┌─ Exercise input

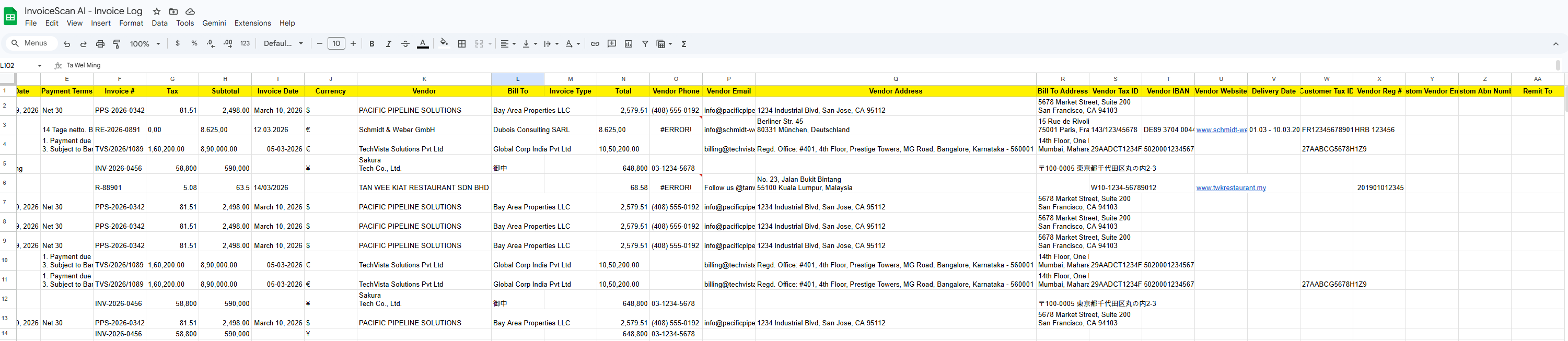Image resolution: width=1568 pixels, height=341 pixels.
Task: Toggle italic formatting
Action: (388, 44)
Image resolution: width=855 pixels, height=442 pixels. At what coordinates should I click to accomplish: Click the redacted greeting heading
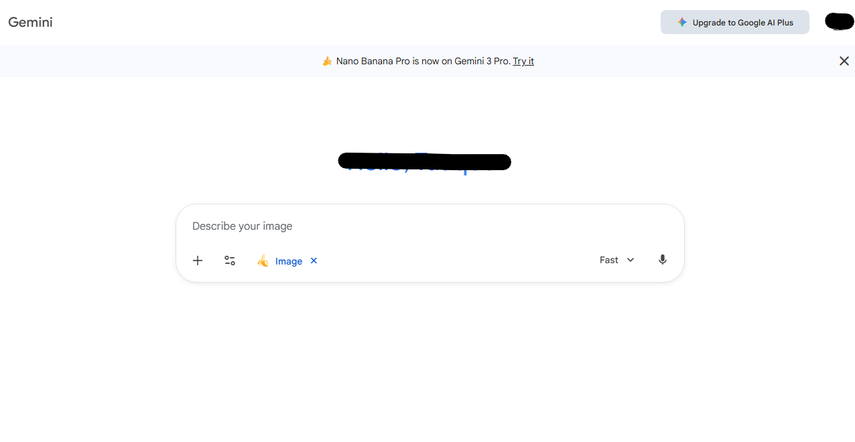tap(425, 161)
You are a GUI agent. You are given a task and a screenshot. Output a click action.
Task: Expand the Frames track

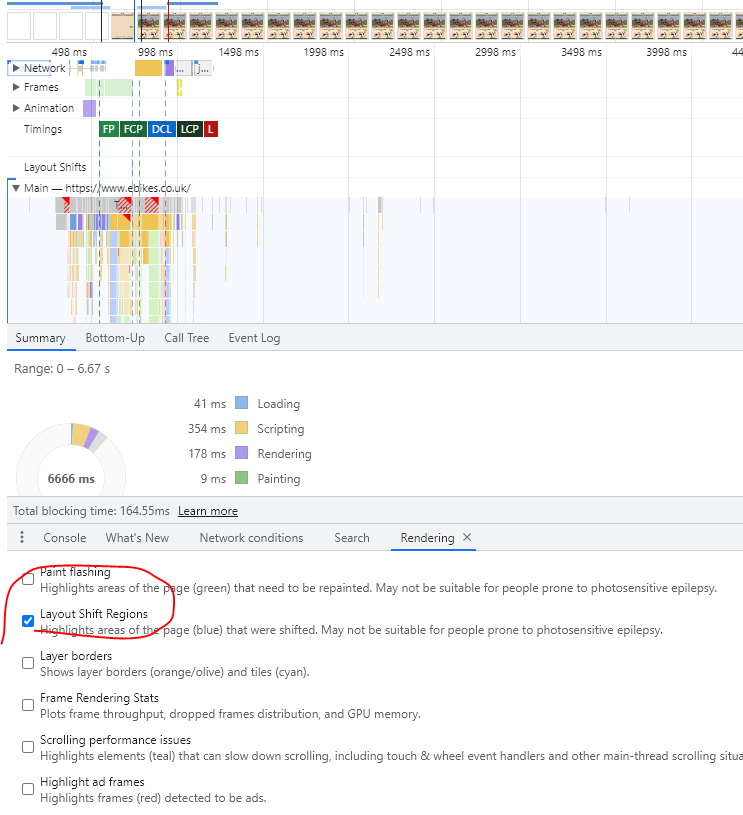pos(16,88)
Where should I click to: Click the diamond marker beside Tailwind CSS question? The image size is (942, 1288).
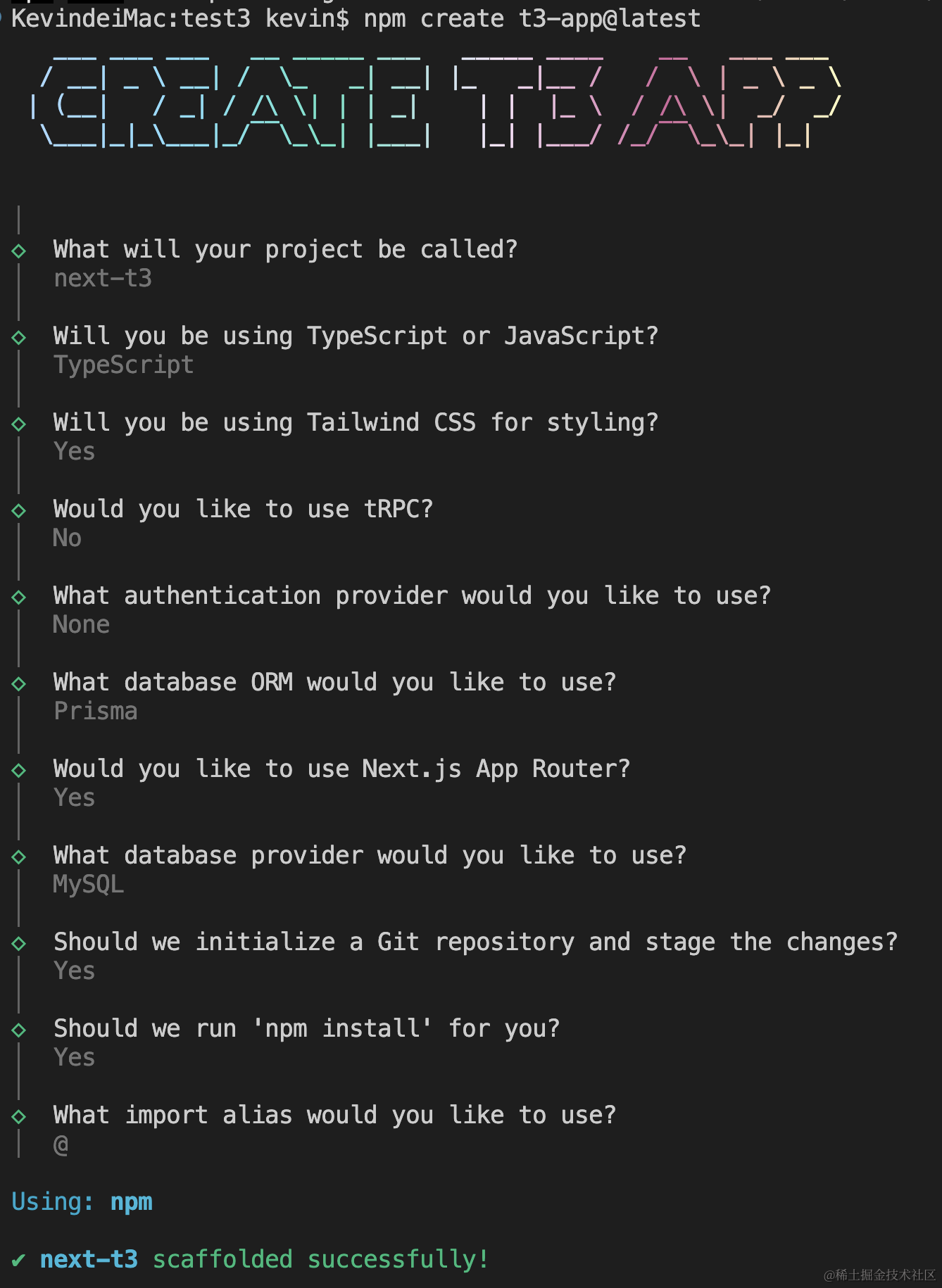click(19, 424)
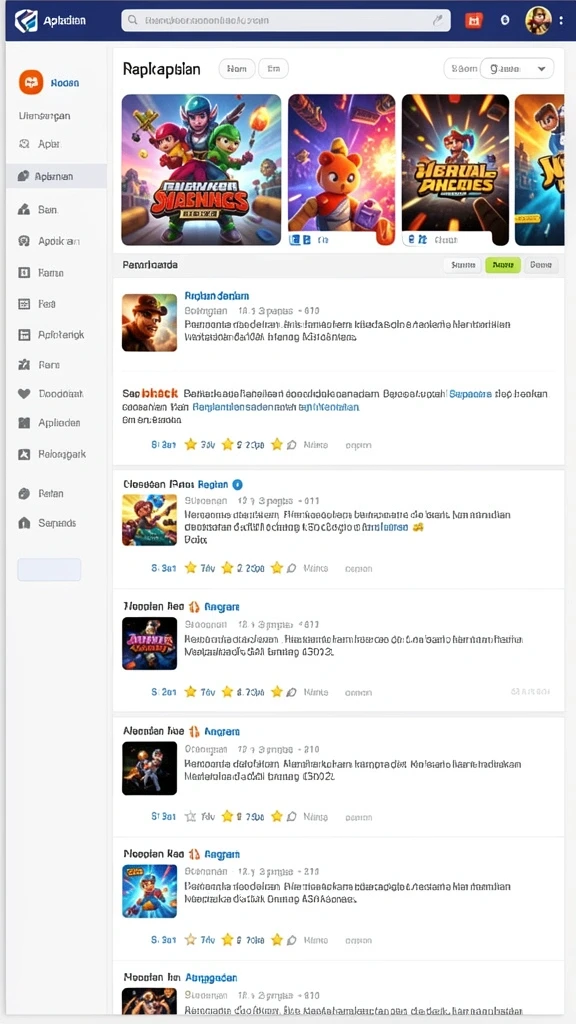Toggle the Sume filter button
Image resolution: width=576 pixels, height=1024 pixels.
[x=462, y=265]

└─

* Written request *
Copy every line above word for word, leaving out the pictures.

* The answer *
Image resolution: width=1568 pixels, height=341 pixels.
Task: Toggle italic formatting
Action: (388, 44)
Image resolution: width=855 pixels, height=442 pixels. At what coordinates should I click to accomplish: Click the redacted greeting heading
tap(425, 161)
You are a GUI agent. You are given a task and a screenshot. Output a click action.
Task: Expand the Frames track

pos(16,88)
Where should I click to: Click the diamond marker beside Tailwind CSS question? The image size is (942, 1288).
click(19, 424)
Toggle the Sume filter button
Image resolution: width=576 pixels, height=1024 pixels.
[x=462, y=265]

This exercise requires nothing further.